Vodafone has said it is “disappointed” with Ofcom after the UK regulator announced an investigation into its traffic management practices on net neutrality grounds.
The watchdog said Vodafone and rival Three may be violating the EU Open Internet Access Regulation, which requires service providers to treat internet access to different types of content equally.
The law allows for “reasonable” exceptions such as managing traffic or assuring quality for specific categories of service such as connected cars.
The regulator will investigate the Vodafone Passes service, which allows subscribers to pay extra for bundles with unlimited access to certain services such as video or social media.
Ofcom said Passes would be investigated for possibly reducing speeds for particular categories of traffic, including when roaming.
It also raised concerns over the transparency of which products were zero rated.

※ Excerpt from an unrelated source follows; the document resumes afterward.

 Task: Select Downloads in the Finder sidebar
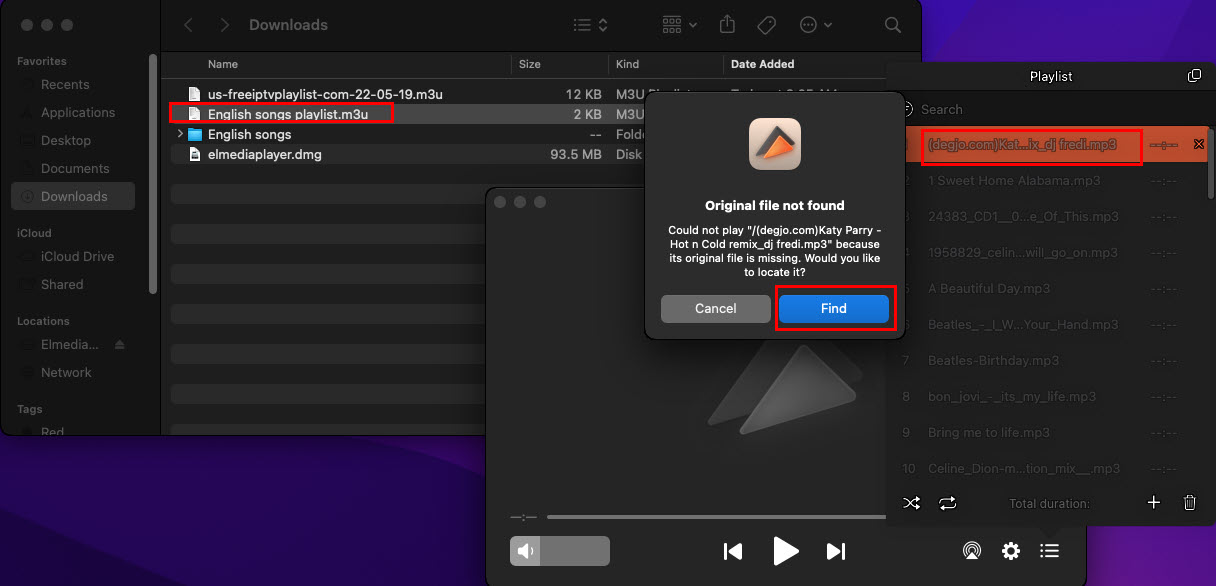pyautogui.click(x=73, y=196)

Vodafone launched Passes in the UK in November last year, with UK Marketing Director David James saying at the time that Ofcom was “fine for now” with the company’s decision to launch the unlimited products.

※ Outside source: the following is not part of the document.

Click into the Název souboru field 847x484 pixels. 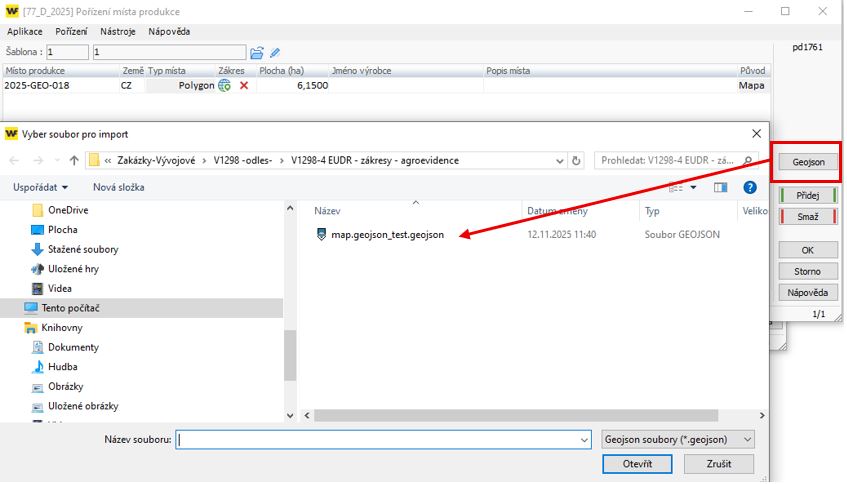pos(380,439)
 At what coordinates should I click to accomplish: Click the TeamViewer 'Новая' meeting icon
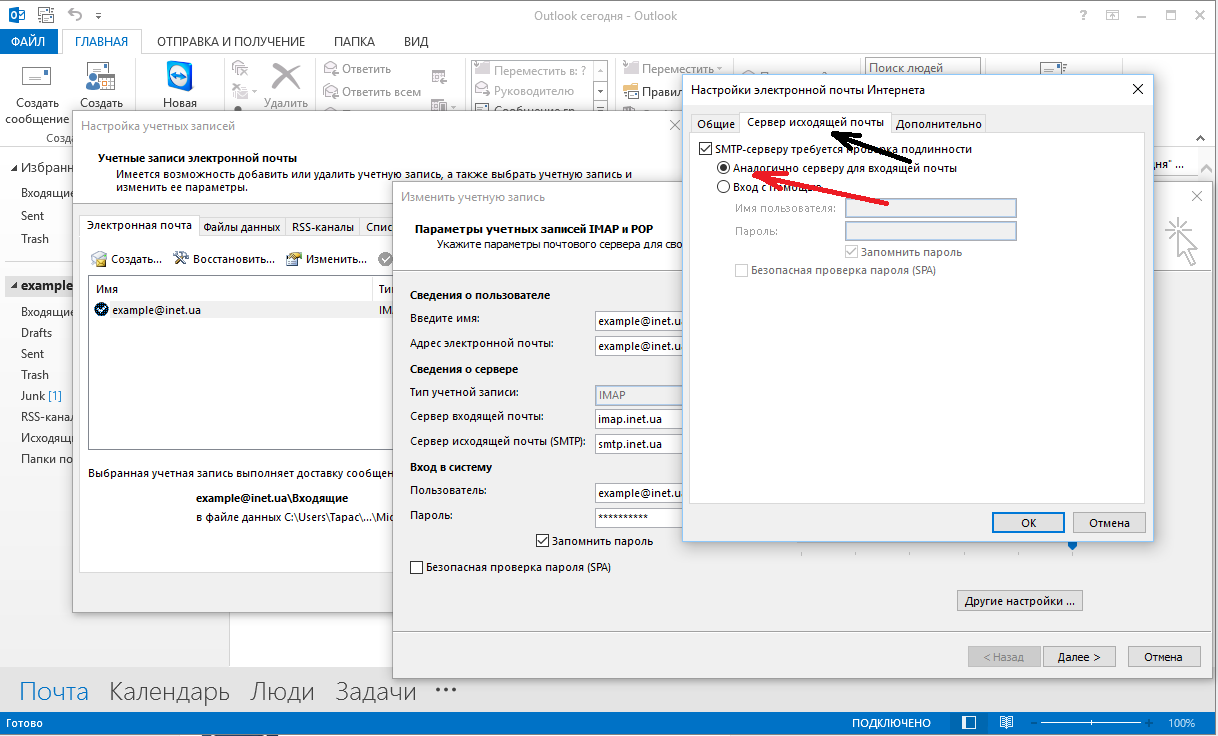tap(180, 77)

In a statement today (8 March) Vodafone said it was “very disappointed” with Ofcom’s decision to “target” Passes.
It denied throttling speeds and said any traffic management of the product was focused on optimising the experience of customers.
It also said it had provided “clear information” to customers about how Vodafone Passes works.
“We will be explaining all of this to Ofcom during the course of their investigation,” Vodafone said.
Meanwhile, Three is also in the regulator’s cross-hairs for its practices of restricting the use of a connected mobile device as a hotspot on some of its plans, as well as restricting what devices its SIM cards can be used in.
Ofcom is also examining what it says is Three’s practice of throttling or intentionally slowing down types of traffic such as video, peer-to-peer and VPN, including when customers are roaming.
Three said in a statement it would be “working closely with Ofcom to understand [its] concerns”.
The regulator plans to publish an update on the investigation in June of this year.